[Written exercise 1] In the text on helping professions and Scottish family law, translate the sentence "A single phrase meant the children were doing fine." into Spanish.

[Text]
* BEGIN *

Why qualified helping professions have drifted away

Over decades in Scotland, professionals such as child and family social workers, child psychologists, and child psychiatrists, have drifted or been discouraged from bringing their skill to bear on family law cases that need it. In contrast with family lawyers, these professions do many solid years of professionally governed training, practice, supervision and CPD. They need some additional specialist training too for this complex work with family law cases.

There are past studies of information such as Bar Reports available to the family courts (eg 19841987 and 2011).  Susan Seale / Matheson the author in 1984 and 1987, was a keen young civil servant, concerned to ensure that mothers knew the importance of keeping separated fathers in their children’s lives. She went on to manage family mediation services. Richard Whitecross, the author in 2011, is an academic lawyer, now teaching law students. Neither have any qualification in child and family assessment or work. Wasoff (2007) reviewed Dealing with child contact across international family law systems.  Laing and Wilson (2010) reported on courts’ and families’ experiences of child contact cases without reference to the issue of who is competent to do this work.

Only Whitecross considers competence: The competence or not of Scottish judges (to take children’s views as without with the expertise of  ‘child welfare professionals’ used in England); the competence of curators (to do child-centred family law); and the (lack of any standards of) competence of those on the list of Bar Reporters. The outcome of this 2011 report was the setting up of the Bar Reporters Working Group in 2013. The outcome of the focus on the competence of Bar Reporters was the proposed two day training.

The reports chart how in 1984 the Court of Session was joined by the Sheriff Courts to carry the increasing divorce workload. Prior to this, Advocates – those called to the Bar – would supplement the otherwise routine templated flow of minimal documents that the central Court of Session took as the basis of handing out divorces. A single phrase meant the children were doing fine. Contact and residence was presumed to be sorted by the parents without further legal involvement.

Sheriffs did not have Advocates to call on for Bar Reports. Initially they called for reports from social workers where there was concern about the welfare of the child. Social workers were well placed to assess things more professionally and to take on any concern for risk to the children. One social work department and one Sheriff emphasised that the job should be done by social workers who were qualified and better placed. “I can’t imagine asking a lawyer. The idea never entered by head!” said one Sheriff in 1987. But the majority were not bothered. So the hint about competence went un-noticed. In fact, one social worker said they were pleased there were lawyers to do the work because of the workload. Competence is mentioned in relation to other countries practice, but again, no interest was triggered in the competence of Scotland’s system.

* END *

[Given information]
* BEGIN *

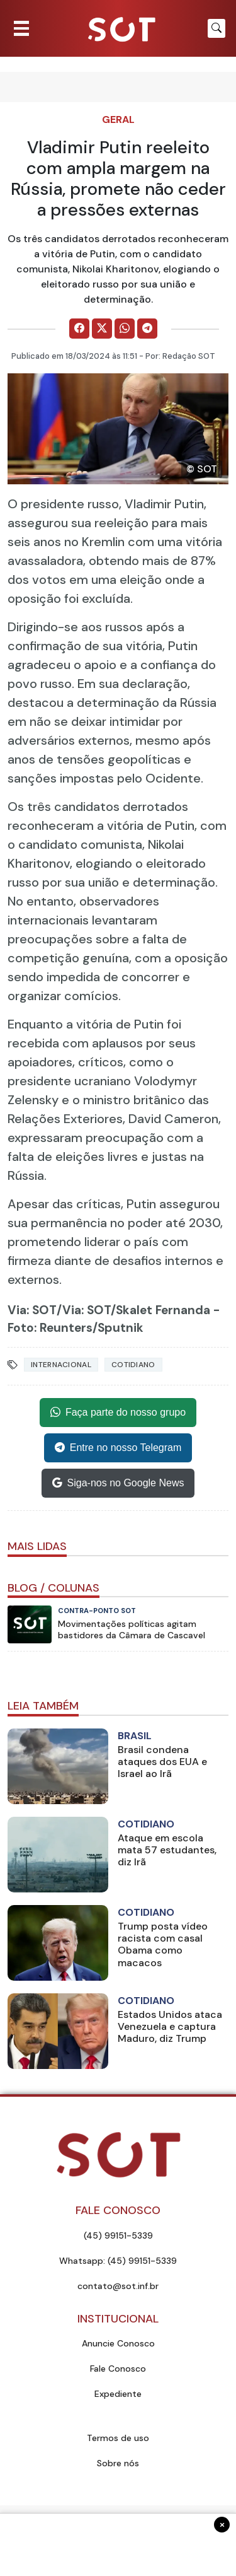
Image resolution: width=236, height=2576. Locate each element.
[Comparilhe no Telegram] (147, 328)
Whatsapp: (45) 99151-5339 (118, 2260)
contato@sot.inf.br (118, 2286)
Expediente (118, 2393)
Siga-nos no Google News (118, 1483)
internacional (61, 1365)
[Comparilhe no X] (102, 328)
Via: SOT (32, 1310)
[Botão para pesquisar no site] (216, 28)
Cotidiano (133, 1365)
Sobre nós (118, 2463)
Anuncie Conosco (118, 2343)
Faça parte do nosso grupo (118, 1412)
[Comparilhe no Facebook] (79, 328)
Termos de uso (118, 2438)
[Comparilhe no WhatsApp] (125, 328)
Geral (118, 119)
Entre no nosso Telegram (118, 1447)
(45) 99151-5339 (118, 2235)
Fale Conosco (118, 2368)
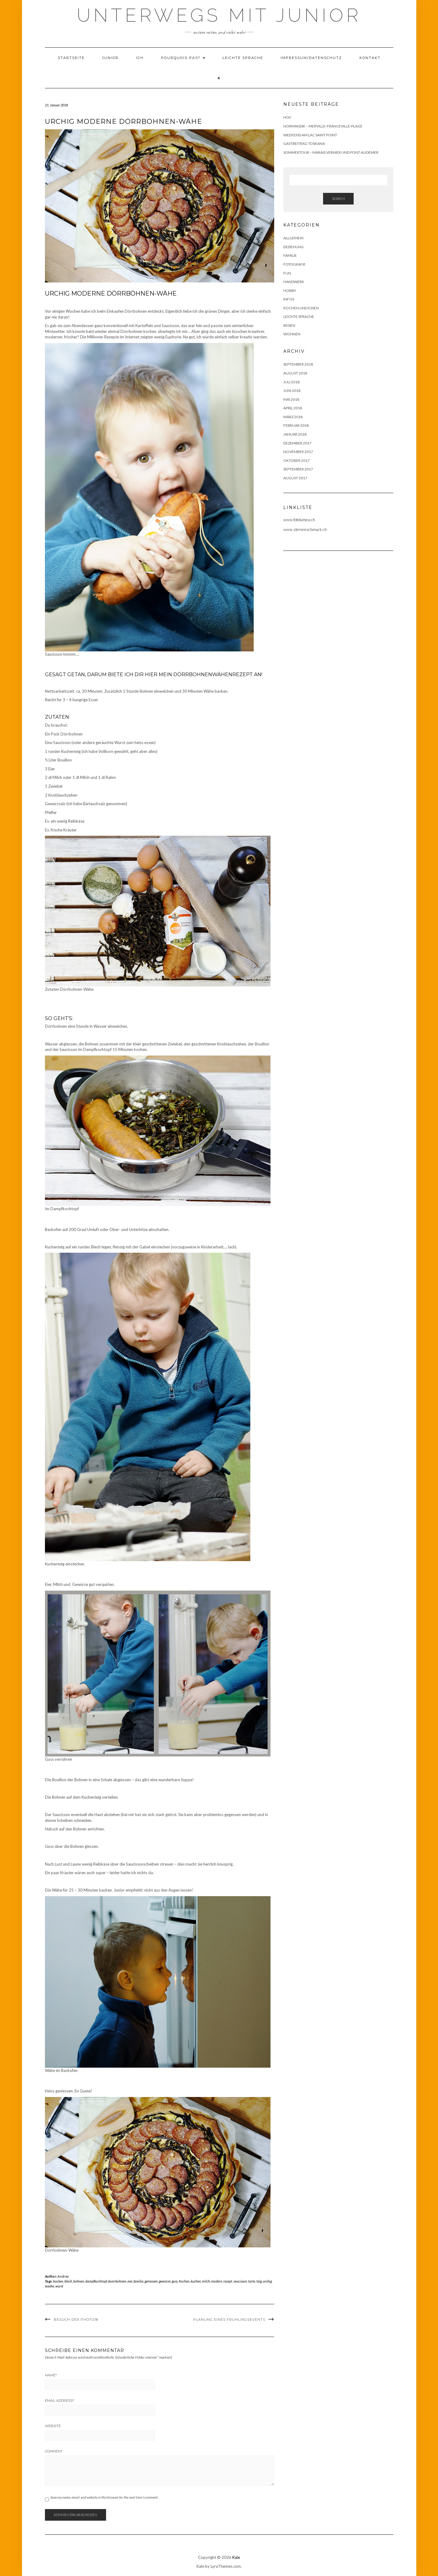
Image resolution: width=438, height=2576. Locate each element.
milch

* END *
* BEGIN *

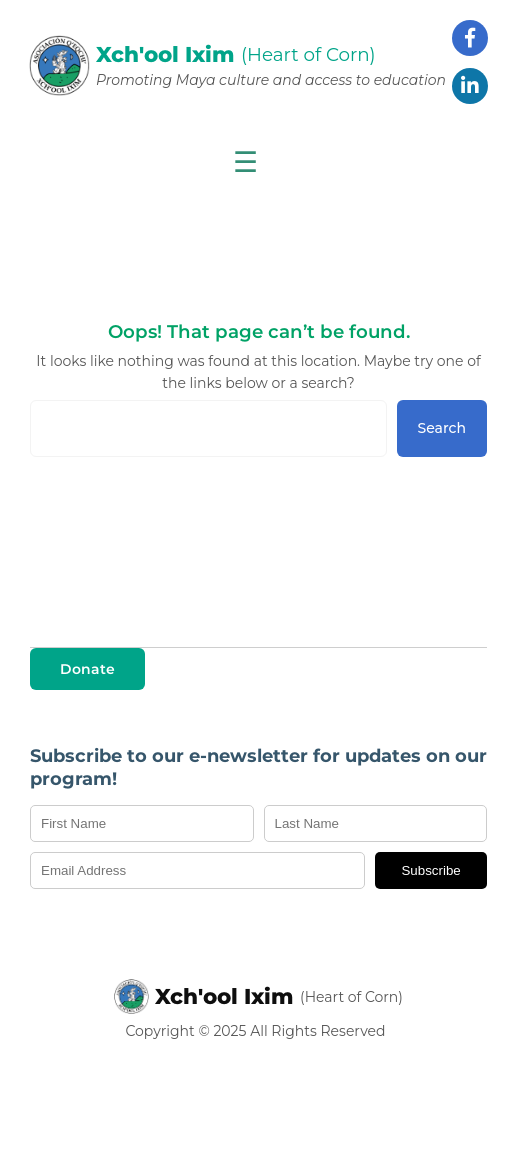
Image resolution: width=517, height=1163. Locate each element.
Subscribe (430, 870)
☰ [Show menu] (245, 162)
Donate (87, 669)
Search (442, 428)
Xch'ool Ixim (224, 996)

* END *

[Written exercise 2] Extract every line of the entries above that contains the word "Locate".

[Complete response 1] Una sola frase significaba que los niños estaban bien.

[Complete response 2]
Image resolution: width=236, height=2576. Locate each element.
Image resolution: width=438, height=2576. Locate each element.
Image resolution: width=517, height=1163. Locate each element.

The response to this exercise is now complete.